§ TASK DIRECTIONS:
List all lines of the data that include the string "with".

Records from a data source
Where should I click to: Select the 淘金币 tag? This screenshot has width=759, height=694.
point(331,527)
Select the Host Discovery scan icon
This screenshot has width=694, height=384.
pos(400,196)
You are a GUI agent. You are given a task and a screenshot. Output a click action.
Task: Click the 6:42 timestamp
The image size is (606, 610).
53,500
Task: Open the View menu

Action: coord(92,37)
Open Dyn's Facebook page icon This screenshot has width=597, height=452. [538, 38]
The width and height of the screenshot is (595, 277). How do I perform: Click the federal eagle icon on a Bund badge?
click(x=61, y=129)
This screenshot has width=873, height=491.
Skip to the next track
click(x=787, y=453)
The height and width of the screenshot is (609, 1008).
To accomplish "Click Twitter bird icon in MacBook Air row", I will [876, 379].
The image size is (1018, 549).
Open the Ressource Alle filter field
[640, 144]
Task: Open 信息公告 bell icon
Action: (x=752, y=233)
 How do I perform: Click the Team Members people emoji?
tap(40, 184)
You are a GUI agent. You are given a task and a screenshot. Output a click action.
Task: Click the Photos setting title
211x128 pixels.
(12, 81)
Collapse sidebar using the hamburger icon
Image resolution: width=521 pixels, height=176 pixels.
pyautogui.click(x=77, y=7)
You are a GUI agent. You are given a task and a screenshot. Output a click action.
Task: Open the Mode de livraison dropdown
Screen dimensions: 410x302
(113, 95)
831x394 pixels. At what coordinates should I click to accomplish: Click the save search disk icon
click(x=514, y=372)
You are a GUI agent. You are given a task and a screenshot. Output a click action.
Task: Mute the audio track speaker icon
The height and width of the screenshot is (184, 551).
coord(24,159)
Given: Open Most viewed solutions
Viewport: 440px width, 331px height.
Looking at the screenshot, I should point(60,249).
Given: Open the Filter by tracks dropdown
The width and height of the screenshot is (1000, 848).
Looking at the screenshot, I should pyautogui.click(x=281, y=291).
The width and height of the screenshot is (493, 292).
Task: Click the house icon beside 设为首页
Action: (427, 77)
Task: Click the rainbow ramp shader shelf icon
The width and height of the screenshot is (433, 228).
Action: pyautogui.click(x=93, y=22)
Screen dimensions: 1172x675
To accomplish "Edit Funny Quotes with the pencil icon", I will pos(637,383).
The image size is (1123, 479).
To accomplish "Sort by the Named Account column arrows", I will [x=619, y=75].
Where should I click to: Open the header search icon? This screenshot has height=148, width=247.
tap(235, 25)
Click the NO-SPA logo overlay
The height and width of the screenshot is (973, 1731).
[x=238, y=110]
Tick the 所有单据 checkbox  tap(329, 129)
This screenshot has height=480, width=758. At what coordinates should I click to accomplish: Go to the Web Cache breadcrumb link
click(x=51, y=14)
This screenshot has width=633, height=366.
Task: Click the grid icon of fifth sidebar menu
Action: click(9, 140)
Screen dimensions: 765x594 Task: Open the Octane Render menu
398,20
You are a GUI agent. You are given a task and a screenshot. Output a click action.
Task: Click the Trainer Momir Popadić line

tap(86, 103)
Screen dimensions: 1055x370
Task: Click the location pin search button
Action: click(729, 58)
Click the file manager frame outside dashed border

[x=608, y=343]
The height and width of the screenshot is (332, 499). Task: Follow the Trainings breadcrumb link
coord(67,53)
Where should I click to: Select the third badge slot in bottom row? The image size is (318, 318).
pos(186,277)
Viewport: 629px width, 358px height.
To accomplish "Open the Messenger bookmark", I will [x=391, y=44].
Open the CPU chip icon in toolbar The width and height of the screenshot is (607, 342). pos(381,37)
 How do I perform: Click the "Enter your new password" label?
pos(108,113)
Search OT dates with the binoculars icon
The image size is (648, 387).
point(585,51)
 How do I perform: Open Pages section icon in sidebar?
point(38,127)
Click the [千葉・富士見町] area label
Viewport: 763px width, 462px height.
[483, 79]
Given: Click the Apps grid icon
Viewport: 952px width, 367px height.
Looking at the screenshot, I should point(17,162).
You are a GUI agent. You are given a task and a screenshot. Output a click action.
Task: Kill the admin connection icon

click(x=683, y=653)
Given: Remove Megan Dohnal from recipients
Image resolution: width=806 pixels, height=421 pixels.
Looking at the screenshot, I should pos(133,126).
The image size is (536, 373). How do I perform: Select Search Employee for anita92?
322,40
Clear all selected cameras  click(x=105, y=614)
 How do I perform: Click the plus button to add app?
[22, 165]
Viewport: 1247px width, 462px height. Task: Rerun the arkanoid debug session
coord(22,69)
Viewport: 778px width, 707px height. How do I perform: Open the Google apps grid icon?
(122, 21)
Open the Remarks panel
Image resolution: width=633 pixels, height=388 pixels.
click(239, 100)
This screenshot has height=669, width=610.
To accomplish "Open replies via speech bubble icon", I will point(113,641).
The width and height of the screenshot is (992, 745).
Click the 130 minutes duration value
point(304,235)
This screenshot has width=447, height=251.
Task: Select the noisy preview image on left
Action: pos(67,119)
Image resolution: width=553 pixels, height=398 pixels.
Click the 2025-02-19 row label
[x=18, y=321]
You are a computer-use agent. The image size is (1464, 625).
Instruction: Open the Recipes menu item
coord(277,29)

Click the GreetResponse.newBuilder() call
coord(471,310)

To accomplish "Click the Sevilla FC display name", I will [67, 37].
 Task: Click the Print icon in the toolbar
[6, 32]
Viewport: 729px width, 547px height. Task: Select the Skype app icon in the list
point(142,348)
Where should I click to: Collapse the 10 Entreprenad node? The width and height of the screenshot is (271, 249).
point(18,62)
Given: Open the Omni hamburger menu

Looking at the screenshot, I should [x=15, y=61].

§ RESULT:
To accomplish "Edit Funny Quotes with the pencil icon", I will pos(637,383).
Search OT dates with the binoculars icon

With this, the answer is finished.